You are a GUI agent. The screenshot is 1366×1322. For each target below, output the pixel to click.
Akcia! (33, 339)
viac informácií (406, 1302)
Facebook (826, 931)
===
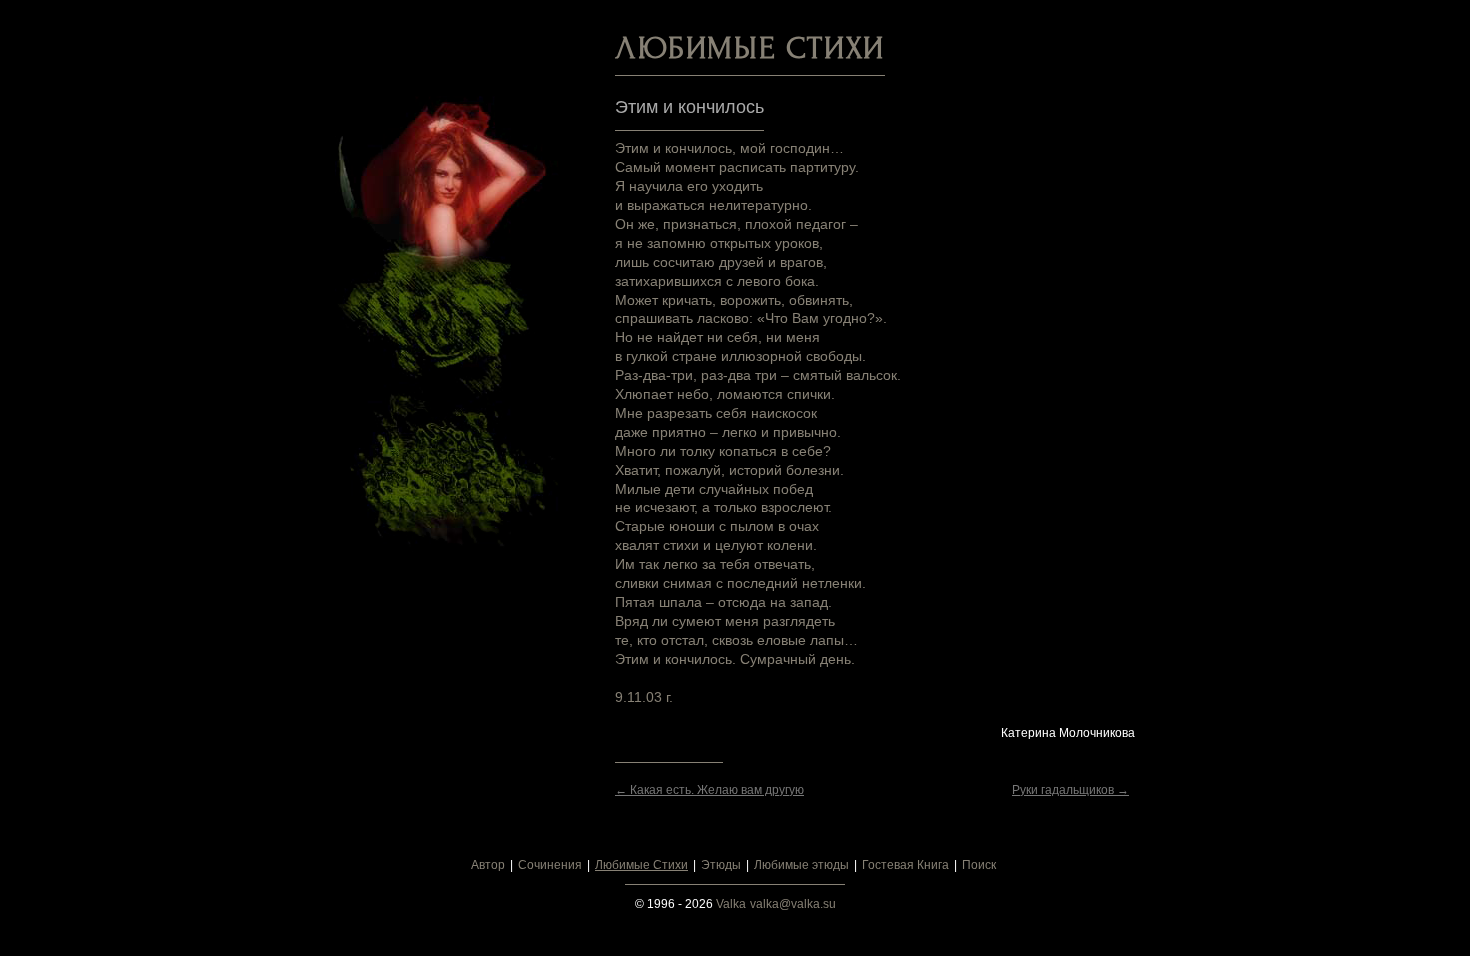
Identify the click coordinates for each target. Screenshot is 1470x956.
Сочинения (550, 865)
===
▸ PROBLEM TO WORK ON: Line by line, check the data above for the word "each" and state how many lines contain it. Give only the number.

▸ RESULT: 2